Livre 4.34
XXXIV. « Mille incidents, dit-on, donneront au vice les moyens de simuler la vertu, et la vertu elle-même te déplaira comme vice ; car les apparences sont trompeuses et nous y croyons. » Qui le nie ? Mais je ne trouve rien autre chose pour régler mes calculs. C’est par cette voie que je dois poursuivre le vrai : je n’en ai pas de plus sûres. J’aurai soin de me livrer au plus rigoureux examen et ne me rendrai pas de prime abord. Il en est ici comme d’une mêlée, où il peut se faire que ma main, par l’effet de quelque méprise, dirige mon dard contre un camarade et épargne l’ennemi que je croirais des nôtres.
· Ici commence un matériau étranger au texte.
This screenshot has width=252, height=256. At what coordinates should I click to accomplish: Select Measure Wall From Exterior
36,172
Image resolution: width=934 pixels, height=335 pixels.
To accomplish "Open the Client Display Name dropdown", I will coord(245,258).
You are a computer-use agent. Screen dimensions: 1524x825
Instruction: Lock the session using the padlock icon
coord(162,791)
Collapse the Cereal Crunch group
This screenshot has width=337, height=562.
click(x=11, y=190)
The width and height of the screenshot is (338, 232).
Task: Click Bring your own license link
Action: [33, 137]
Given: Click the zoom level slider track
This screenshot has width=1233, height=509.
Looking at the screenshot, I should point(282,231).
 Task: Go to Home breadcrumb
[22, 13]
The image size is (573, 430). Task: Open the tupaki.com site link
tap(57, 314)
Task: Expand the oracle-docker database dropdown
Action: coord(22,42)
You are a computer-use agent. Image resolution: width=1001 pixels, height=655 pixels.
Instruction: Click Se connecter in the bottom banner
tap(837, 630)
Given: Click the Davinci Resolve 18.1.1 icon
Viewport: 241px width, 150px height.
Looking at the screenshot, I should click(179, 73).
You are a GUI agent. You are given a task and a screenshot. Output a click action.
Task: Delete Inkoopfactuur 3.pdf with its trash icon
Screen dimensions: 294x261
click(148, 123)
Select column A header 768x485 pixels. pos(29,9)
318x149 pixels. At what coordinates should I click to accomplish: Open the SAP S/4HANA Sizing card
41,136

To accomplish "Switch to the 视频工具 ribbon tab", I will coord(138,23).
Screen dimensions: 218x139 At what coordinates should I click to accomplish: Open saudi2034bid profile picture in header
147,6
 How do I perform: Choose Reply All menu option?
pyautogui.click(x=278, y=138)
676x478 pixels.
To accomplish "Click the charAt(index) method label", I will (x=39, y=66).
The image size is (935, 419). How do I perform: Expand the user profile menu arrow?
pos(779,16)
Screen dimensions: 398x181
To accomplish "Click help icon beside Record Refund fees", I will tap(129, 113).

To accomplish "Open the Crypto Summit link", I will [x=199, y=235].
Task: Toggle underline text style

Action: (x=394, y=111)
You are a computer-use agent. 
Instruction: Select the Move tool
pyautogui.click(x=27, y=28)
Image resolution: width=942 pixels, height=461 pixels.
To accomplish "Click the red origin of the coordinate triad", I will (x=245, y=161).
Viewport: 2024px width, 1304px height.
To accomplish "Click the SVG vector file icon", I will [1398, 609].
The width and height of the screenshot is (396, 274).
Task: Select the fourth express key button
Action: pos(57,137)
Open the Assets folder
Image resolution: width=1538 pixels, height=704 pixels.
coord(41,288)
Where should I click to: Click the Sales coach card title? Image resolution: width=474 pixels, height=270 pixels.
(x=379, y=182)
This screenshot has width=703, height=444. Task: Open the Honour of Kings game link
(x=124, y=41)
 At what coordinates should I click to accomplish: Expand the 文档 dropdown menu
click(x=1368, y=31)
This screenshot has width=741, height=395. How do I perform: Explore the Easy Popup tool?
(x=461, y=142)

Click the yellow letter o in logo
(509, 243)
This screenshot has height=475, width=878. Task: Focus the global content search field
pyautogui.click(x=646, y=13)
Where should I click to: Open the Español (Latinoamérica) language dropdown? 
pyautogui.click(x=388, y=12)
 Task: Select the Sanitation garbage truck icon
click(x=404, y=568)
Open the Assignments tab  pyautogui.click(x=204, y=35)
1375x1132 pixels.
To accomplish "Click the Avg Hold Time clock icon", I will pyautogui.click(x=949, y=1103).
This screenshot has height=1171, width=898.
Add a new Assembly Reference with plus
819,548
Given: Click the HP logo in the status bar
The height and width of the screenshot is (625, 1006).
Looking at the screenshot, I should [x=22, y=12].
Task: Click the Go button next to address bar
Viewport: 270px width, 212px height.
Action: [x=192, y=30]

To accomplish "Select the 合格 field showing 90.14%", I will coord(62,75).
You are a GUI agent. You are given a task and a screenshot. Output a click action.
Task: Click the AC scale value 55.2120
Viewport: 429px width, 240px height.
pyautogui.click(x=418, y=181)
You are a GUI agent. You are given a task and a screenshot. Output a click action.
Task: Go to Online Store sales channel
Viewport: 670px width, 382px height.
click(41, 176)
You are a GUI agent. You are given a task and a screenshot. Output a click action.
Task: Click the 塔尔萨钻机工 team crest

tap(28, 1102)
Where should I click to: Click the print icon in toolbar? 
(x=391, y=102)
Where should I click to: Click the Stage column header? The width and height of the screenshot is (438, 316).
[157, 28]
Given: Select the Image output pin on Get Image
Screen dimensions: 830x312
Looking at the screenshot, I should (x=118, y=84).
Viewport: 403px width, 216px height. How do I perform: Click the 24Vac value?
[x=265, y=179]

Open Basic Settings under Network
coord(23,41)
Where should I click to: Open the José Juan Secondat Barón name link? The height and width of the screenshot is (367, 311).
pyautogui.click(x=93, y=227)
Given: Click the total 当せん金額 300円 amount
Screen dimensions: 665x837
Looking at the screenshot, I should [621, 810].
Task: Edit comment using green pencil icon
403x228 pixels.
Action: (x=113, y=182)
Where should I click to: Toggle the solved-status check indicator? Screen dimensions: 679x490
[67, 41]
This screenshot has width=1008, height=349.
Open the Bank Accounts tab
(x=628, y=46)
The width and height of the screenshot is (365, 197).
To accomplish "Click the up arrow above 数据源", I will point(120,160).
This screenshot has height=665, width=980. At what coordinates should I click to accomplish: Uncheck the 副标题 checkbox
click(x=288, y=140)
Mais ces cas seront rares et n’arriveront point par ma faute, mon but étant de frapper l’ennemi et de défendre le compatriote.
Si je sais que tel est ingrat, je ne l’obligerai point. « On m’a circonvenu, on m’en a imposé ! » Le bienfaiteur n’a là aucun tort : c’est à l’homme supposé reconnaissant que j’ai donné. « Mais si tu as promis d’obliger quelqu’un qu’ensuite tu saches n’être qu’un ingrat, l’obligeras-tu ou non ? Si tu le fais, tu pèches sciemment : tu donnes à qui tu ne dois pas donner. Si tu refuses, tu pèches encore en ne donnant pas à qui tu as promis. Ici chancellent votre assurance et cette orgueilleuse prétention : que le sage ne se repent jamais de ses actes, ne corrige jamais ce qu’il a fait et ne change point de résolution. » Non, le sage ne change point de résolution, toutes choses demeurant ce qu’elles étaient lorsqu’il l’a prise. Jamais le repentir ne le gagne, parce qu’on ne pouvait à ce moment faire mieux que ce qu’on a fait, décider mieux que ce qu’on a décidé. Du reste il ne s’engagera qu’avec cette restriction : s’il n’arrive rien qui empêche. Et si nous disons que tout lui réussit, que rien n’arrive contre son attente, c’est qu’il prévoit dans sa pensée que tel incident peut s’offrir qui mette obstacle à ses desseins. Au sot vulgaire cette présomption qui compte avoir pour soi la Fortune ; le sage raisonne l’une et l’autre chance. Il sait tout ce que peut l’erreur, que d’incertitude ont les choses humaines, que d’oppositions traversent nos projets. Il suit d’une marche circonspecte la double et changeante face du sort, et ses résolutions sont certaines devant un avenir incertain. Or la restriction sans laquelle il ne projette, il n’entreprend rien, est encore ici sa sauvegarde.